Smoothing option is using a filter to smooth out the range. The filter used here is John Ehler's supersmoother. It's an advance smoothing technique that gets rid of aliasing noise. It affects is similar to a simple moving average with half the lookback length but smoother and has less lag.
Note: The range here after smooth no long represent the probability
Panel positions can be adjusted in the settings.
X position adjusts the horizontal position of the panel. Higher X moves panel to the right and lower X moves panel to the left.
Y position adjusts the vertical position of the panel. Higher Y moves panel up and lower Y moves panel down.

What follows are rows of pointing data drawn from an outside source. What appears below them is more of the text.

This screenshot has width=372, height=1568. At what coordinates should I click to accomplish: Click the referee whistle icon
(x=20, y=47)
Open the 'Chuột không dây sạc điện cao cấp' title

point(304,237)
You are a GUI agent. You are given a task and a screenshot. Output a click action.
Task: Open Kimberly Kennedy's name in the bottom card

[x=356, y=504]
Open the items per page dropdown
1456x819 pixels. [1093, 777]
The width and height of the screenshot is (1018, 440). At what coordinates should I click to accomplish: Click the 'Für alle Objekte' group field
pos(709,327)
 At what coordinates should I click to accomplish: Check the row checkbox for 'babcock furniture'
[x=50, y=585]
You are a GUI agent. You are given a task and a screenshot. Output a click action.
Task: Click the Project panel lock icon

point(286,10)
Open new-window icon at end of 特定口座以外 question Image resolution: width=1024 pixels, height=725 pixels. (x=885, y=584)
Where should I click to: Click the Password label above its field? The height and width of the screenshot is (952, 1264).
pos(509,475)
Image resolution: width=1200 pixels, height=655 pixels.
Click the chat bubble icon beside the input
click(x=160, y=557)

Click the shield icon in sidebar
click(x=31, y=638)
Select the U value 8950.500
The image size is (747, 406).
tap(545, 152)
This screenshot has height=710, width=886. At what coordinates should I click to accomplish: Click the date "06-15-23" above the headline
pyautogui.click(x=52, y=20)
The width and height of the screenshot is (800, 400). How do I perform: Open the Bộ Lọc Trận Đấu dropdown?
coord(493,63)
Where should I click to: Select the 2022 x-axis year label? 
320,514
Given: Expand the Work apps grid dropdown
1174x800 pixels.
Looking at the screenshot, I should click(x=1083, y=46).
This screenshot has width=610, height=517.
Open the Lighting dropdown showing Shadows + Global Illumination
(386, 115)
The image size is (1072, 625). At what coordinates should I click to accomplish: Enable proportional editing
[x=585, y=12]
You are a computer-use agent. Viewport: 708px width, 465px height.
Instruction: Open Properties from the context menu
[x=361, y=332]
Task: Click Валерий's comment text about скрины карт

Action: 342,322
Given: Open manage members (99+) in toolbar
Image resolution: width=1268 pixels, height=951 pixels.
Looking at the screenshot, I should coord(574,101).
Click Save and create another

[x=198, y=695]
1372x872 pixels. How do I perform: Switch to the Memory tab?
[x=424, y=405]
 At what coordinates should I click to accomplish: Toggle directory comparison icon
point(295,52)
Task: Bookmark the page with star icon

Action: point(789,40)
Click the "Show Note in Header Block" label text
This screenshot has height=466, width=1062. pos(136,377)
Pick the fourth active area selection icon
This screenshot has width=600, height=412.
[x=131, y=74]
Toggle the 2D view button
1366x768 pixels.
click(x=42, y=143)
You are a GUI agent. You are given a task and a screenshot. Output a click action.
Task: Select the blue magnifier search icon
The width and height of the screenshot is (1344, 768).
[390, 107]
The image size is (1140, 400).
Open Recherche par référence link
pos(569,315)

Step line display changes the style of the bands from line to step line. Step line is recommended because it gets rid of the directional bias of slope of expected move when displaying the bands.
Warnings:
People should not blindly trust the probability. They should be aware of the risk evolves by using the normal distribution assumption. The real return has skewness and high kurtosis. While skewness is not very significant, the high kurtosis should be noticed. The Real returns have much fatter tails than the normal distribution, which also makes the peak higher. This property makes the tail ranges such as range more than 2SD highly underestimate the actual range and the body such as 1 SD slightly overestimate the actual range. For ranges more than 2SD, people shouldn't trust them. They should beware of extreme events in the tails.
Different volatility models provide different properties if people are interested in the accuracy and the fit of expected move, they can try expected move occurrence indicator. (The result also demonstrate the previous point about the drawback of using normal distribution assumption).
Expected move Occurrence Test
The prediction interval is only for the closing price, not wicks. It only estimates the probability of the price closing at this level, not in between. E.g., If 1 SD range is 100 - 200, the price can go to 80 or 230 intrabar, but if the bar close within 100 - 200 in the end. It's still considered a 68% one standard deviation move.